Scenario #1: I plan to buy USD/JPY today upon reaching the entry point around 147.42 (green line on the chart), targeting a rise to 147.86 (thicker green line on the chart). Around 147.86, I plan to exit long positions and open short positions in the opposite direction (anticipating a 30–35 point pullback from that level). It's best to re-enter long positions on corrections and deep pullbacks in USD/JPY.

Important: Before buying, make sure the MACD indicator is above the zero line and just beginning to rise from it.
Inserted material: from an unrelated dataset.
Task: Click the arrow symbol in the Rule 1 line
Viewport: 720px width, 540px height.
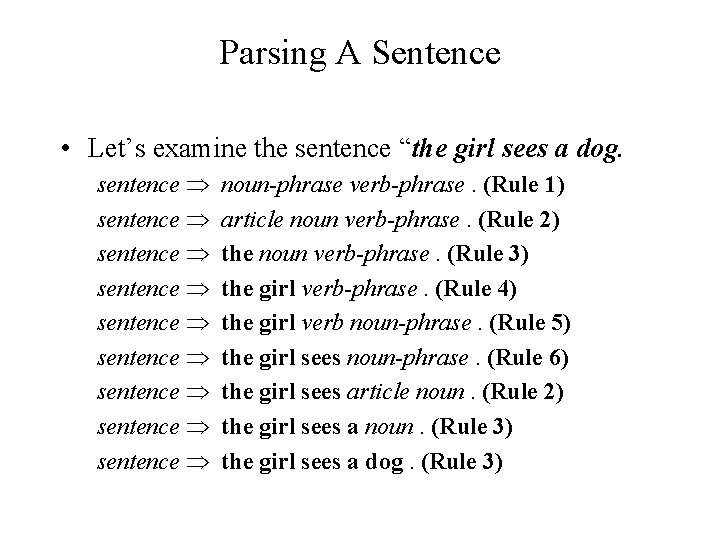Action: coord(198,186)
Scenario #2: I also plan to buy USD/JPY today if there are two consecutive tests of the 147.20 level while the MACD indicator is in the oversold zone. This would limit the pair's downside potential and trigger a market reversal upward. A rise toward the opposite levels of 147.42 and 147.86 can be expected.

Sell Scenario

Scenario #1: I plan to sell USD/JPY today only after a breakout below 147.20 (red line on the chart), which would likely lead to a rapid drop in the pair. The sellers' key target will be the 146.84 level, where I plan to exit shorts and immediately open long positions in the opposite direction (anticipating a 20–25 point bounce from that level). It's best to sell as high as possible.

Important: Before selling, ensure that the MACD indicator is below the zero line and just beginning to decline.

Scenario #2: I also plan to sell USD/JPY today in case of two consecutive tests of the 147.42 level while the MACD indicator is in the overbought zone. This would limit the pair's upward potential and result in a downward reversal. A decline toward the opposite levels of 147.20 and 146.84 can be expected.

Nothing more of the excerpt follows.